Quelques exemples qui pourront paraître drôles sur le papier mais qui au sein du film finissent de le faire couler. Où l’on entend la petite Mary Ann, de sa chambre, appeler son père en disant qu'il y a un serpent à sonnette au pied de son lit. Ne la croyant pas, il lui conseille de dormir et quelques secondes après un coup de feu retentit ; c'est la petite fille qui a envoyé le reptile ad patres.
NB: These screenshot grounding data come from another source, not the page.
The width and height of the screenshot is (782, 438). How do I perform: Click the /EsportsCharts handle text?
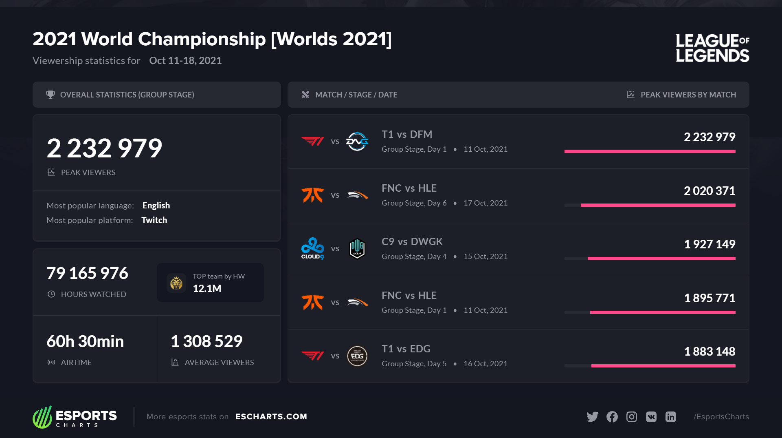[x=721, y=416]
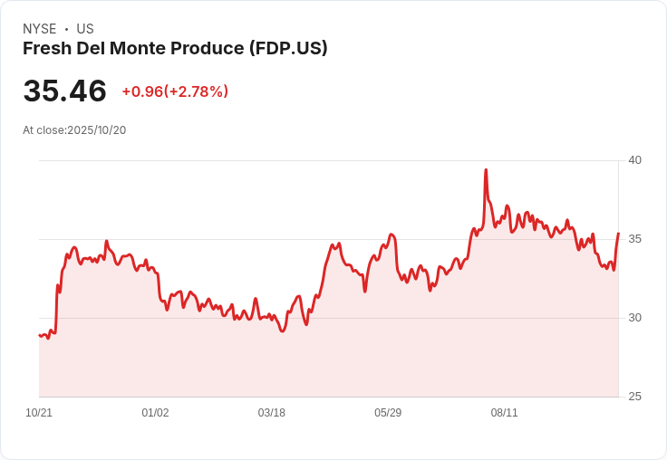Click the highest price spike on chart
The height and width of the screenshot is (460, 667).
pyautogui.click(x=486, y=170)
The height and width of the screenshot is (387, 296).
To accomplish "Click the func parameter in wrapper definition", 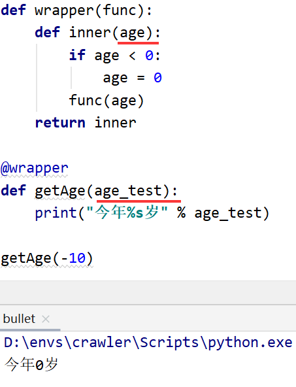I will pos(119,11).
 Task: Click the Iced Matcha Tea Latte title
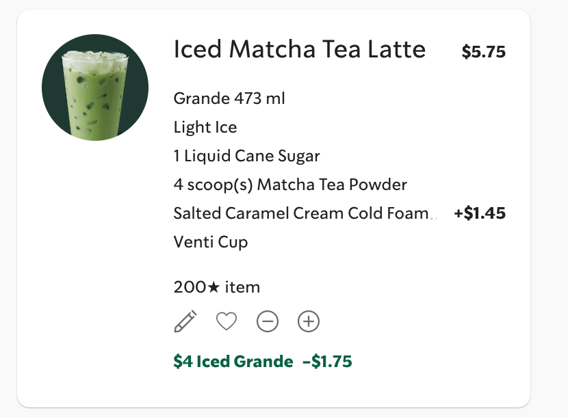(x=300, y=50)
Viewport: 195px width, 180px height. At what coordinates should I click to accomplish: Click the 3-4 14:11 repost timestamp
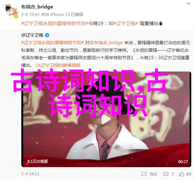click(30, 174)
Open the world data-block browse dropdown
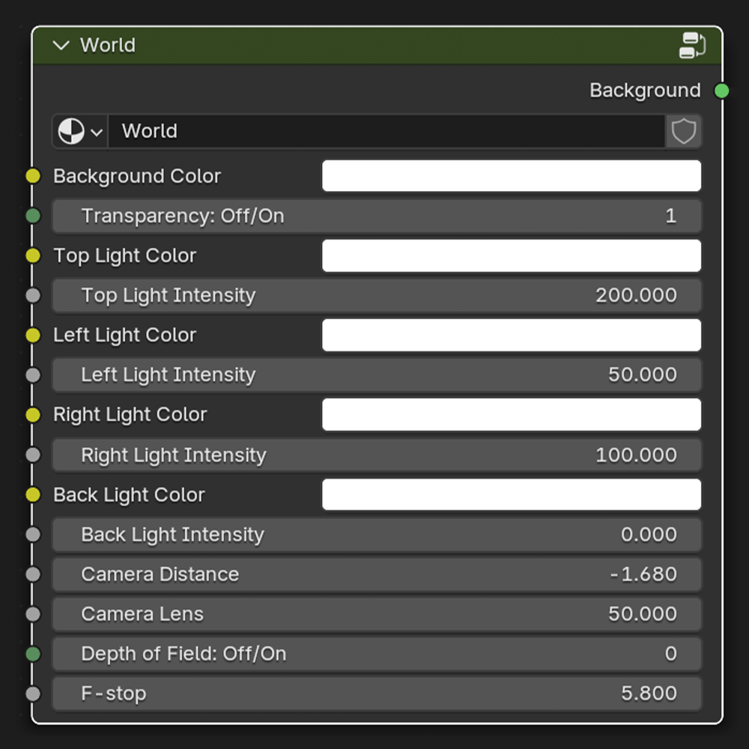This screenshot has width=749, height=749. click(80, 132)
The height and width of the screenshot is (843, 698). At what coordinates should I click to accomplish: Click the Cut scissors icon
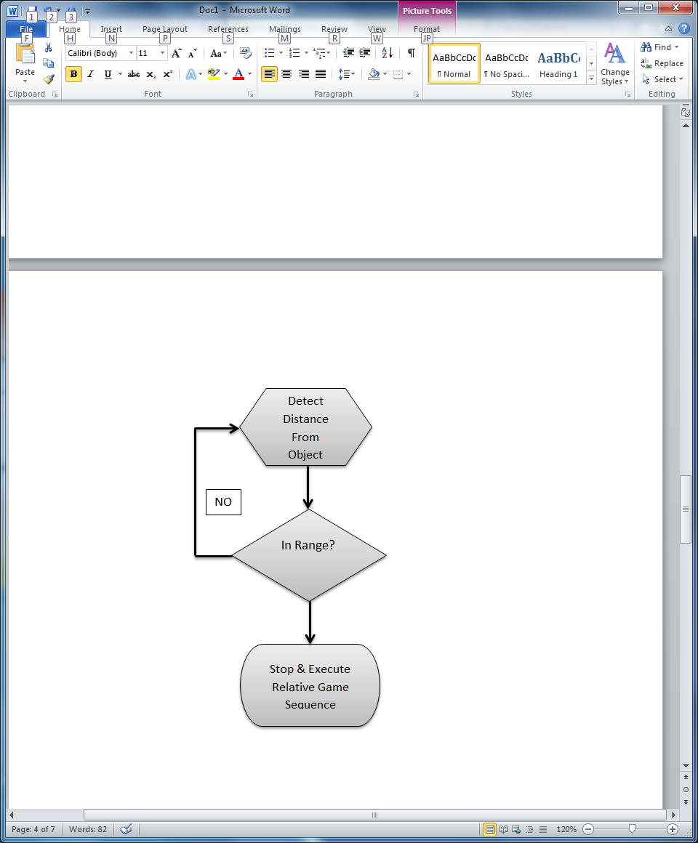49,48
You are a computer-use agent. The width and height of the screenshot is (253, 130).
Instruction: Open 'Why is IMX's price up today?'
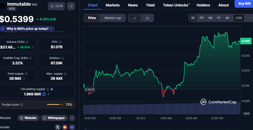click(x=27, y=29)
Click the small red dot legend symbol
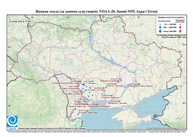 (x=180, y=24)

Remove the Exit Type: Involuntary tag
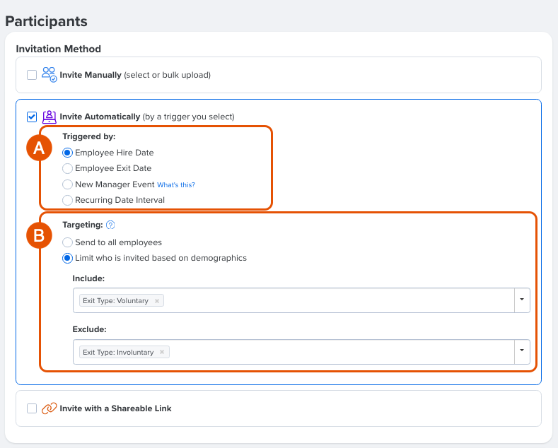[x=162, y=352]
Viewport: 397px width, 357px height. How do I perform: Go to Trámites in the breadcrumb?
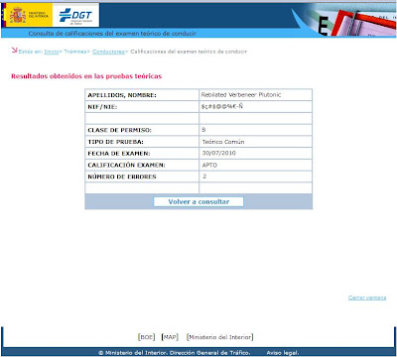75,52
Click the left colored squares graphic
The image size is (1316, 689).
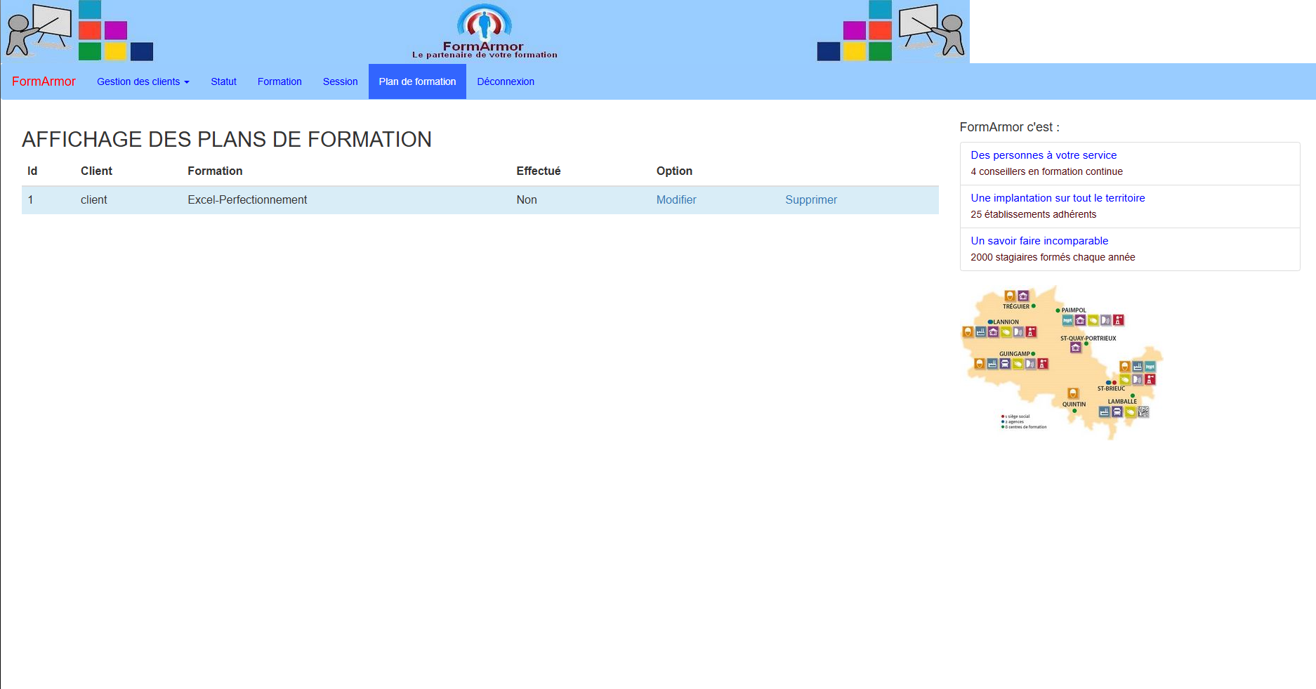(116, 31)

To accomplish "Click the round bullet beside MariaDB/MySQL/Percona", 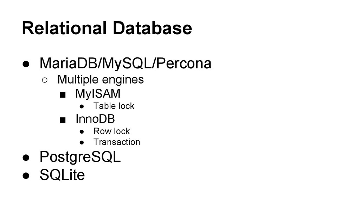I will pyautogui.click(x=26, y=64).
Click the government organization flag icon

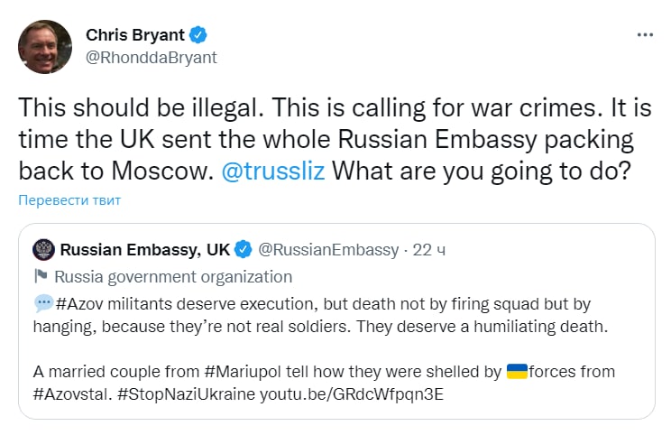41,277
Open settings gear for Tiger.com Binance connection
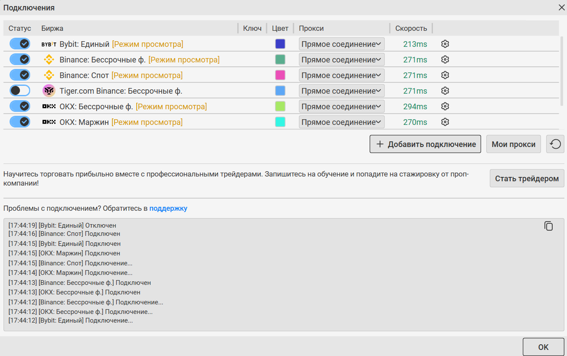The height and width of the screenshot is (356, 567). pyautogui.click(x=445, y=91)
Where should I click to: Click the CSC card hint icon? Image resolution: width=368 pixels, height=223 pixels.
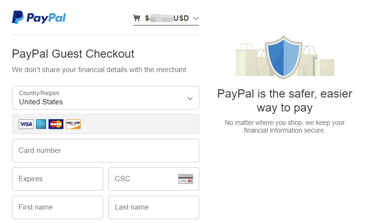[x=185, y=179]
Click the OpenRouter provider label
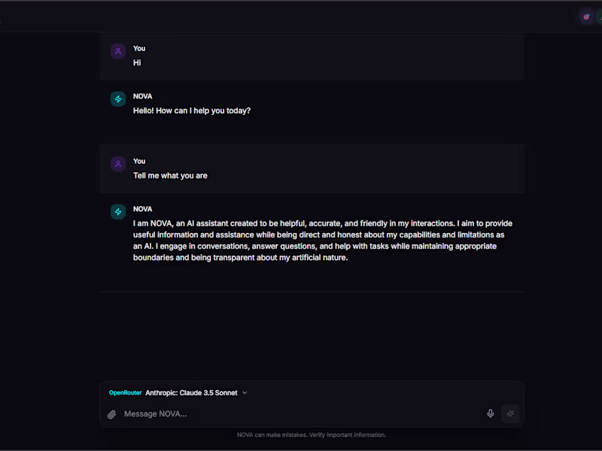Screen dimensions: 602x451 (x=125, y=393)
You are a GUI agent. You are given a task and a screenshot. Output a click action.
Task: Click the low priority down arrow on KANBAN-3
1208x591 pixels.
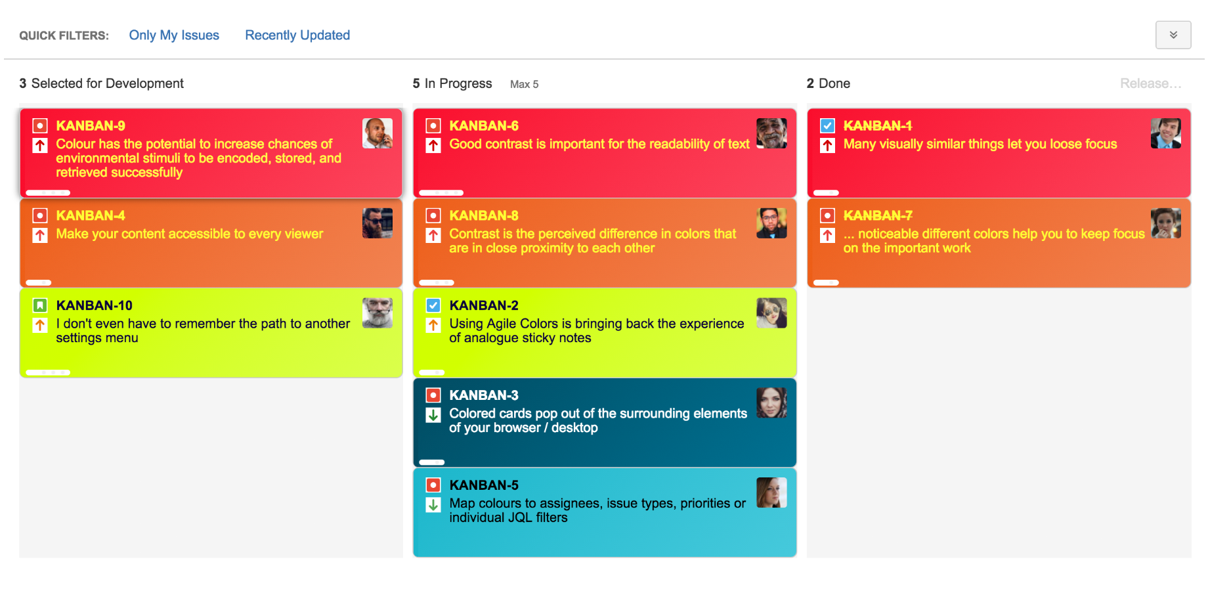(433, 415)
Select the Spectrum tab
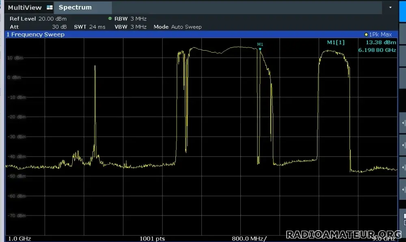Image resolution: width=406 pixels, height=242 pixels. (75, 8)
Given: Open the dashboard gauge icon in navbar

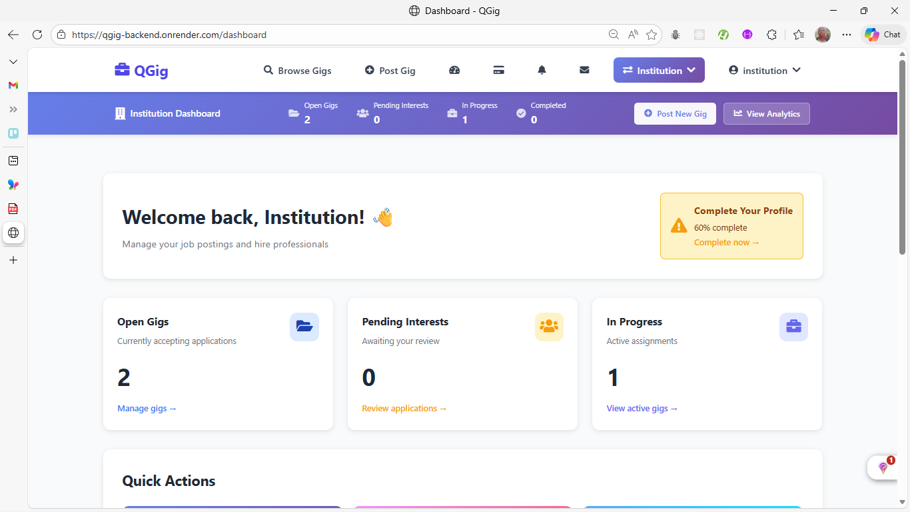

Où l’on voir la même peste recevoir une magistrale fessée avec le sourire puisqu'on lui a dit que le fait de battre son enfant, c'est l'aimer... Car en plus d'être très mauvais, le film fait l'apologie de la femme au foyer, de la loi du talion et des sévices corporels ; c'est tout à fait anodin évidemment et pas du tout choquant (cela pourrait même prêter à sourire comme la misogynie de The Outlaw de Howard Hughes) mais à ce stade, y avait-il encore besoin d'en rajouter ? Alors, après quasiment une heure de scènes de ménage censément être drôles (on est loin du Homéric ! Impetuous ! de L'Homme tranquille), quand arrive le dernier quart d'heure se transformant presque en serial, comment voulez-vous qu’on s’y attache d’autant plus que les transparences hideuses et les invraisemblances ridicules se multiplient ? Dans le même genre d’histoire, mieux vaut revoir l’excellent Femme ou démon (Destry Rides Again) de George Marshall ou le Frenchie de Louis King. Mais il faut néanmoins avouer que le film est parfois amusant (notamment dans son premier quart d'heure assez réjouissant) et se laisse aisément regarder pour la somptuosité du Technicolor et la beauté de son actrice principale.